NHS 111 call handlers have been tasked with identifying people infected with Ebola in a move to tackle the "international public health emergency".
Chief Medical Officer Dame Sally Davies said it is now "likely" that there will be a handful of Ebola cases in the UK over the next three months.
Additional safety measures have been announced in order to contain the possible infections.
People calling NHS 111 with possible symptoms would be asked about their travel history and referred to local emergency services if necessary.
And guidance on what to do when someone presents with relevant symptoms will be sent to GP and hospital receptionists.

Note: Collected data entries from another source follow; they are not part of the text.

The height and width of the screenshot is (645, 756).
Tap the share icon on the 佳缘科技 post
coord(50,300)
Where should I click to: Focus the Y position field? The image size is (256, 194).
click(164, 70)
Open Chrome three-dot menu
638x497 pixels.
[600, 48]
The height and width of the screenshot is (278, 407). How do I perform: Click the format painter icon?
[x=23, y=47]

Health Secretary Jeremy Hunt said: "It is vital that the right decisions are made on Ebola following any first contact with the NHS. We have put in place a process for all call handlers on NHS 111 to ask people reporting respiratory symptoms about their recent travel history so appropriate help can be given to higher risk patients as quickly as possible.
"The Chief Medical Officer has also issued a series of alerts over recent months to doctors, nurses and pharmacists setting out what to do when someone presents with relevant symptoms. We will also send out guidance to hospital and GP receptionists."

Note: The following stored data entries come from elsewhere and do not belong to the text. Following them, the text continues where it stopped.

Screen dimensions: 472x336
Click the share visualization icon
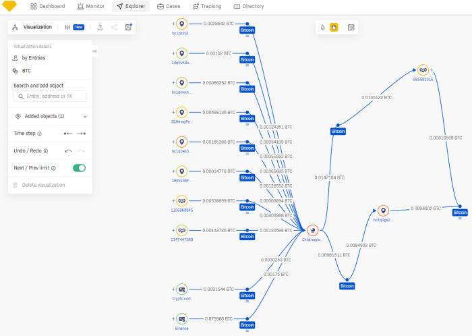(114, 28)
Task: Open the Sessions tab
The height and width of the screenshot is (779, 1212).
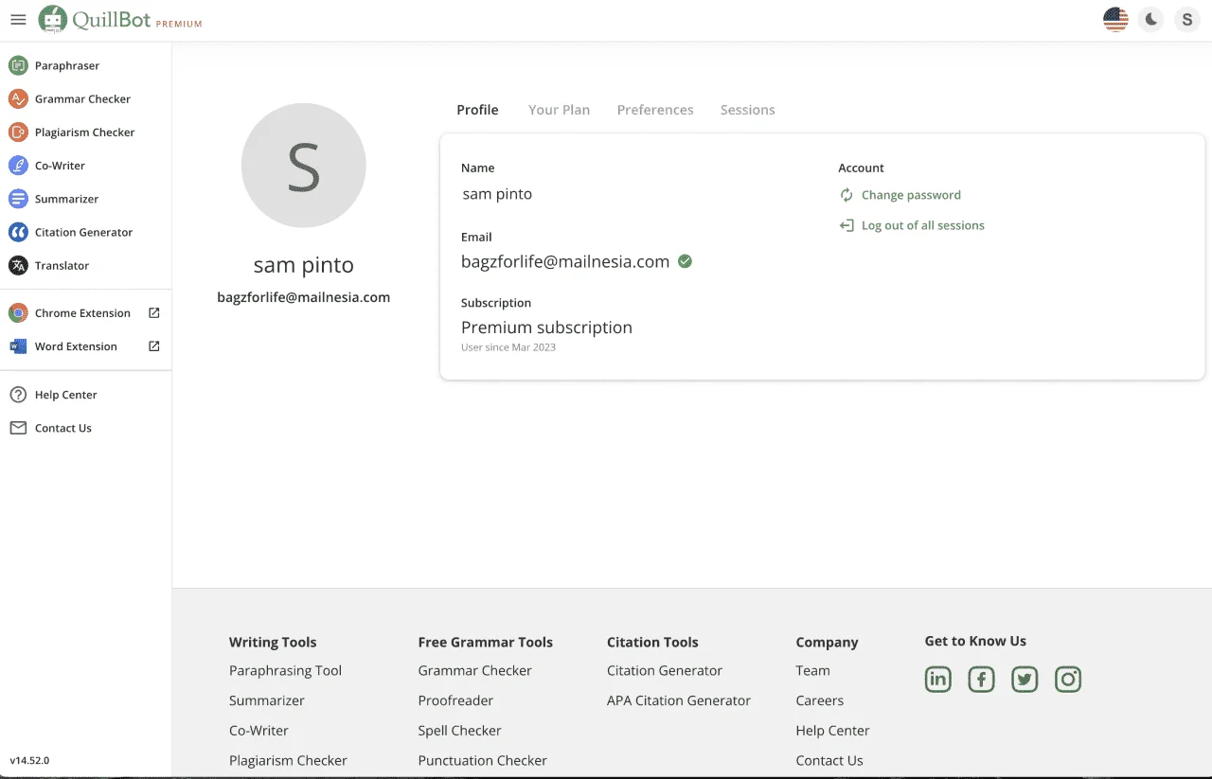Action: click(747, 110)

Last month the United Nations declared the outbreak an "international public health emergency".
So far there have been more than 4,000 confirmed deaths from the Ebola virus, and close to 8,400 confirmed cases since the current outbreak started in March 2014.

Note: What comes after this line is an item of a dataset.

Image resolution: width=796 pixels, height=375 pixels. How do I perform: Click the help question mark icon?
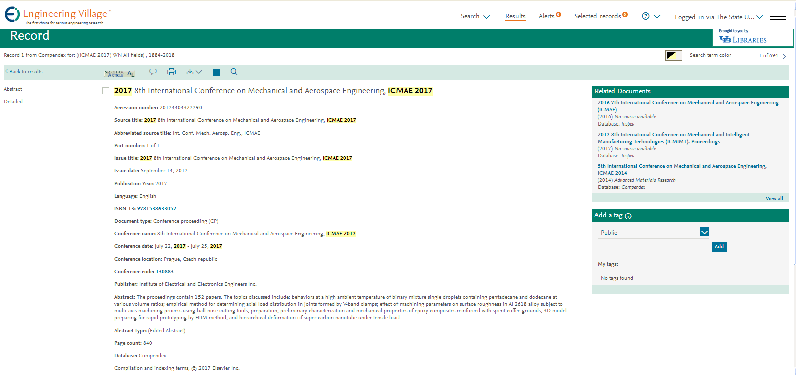pyautogui.click(x=646, y=16)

In the world's largest outbreak, the virus has been detected in seven countries. Widespread transmission remains mostly in Liberia, Sierra Leone and Guinea.
Early symptoms of Ebola include:
- Joint and muscle pain
- Sore throat.
- Muscle weakness.
As the infection progresses, it is followed by diarrhoea, vomiting, rash, stomach pain and impaired kinder and liver function. The patient then bleeds internally and may also bleed through the ears, eyes, nose or mouth.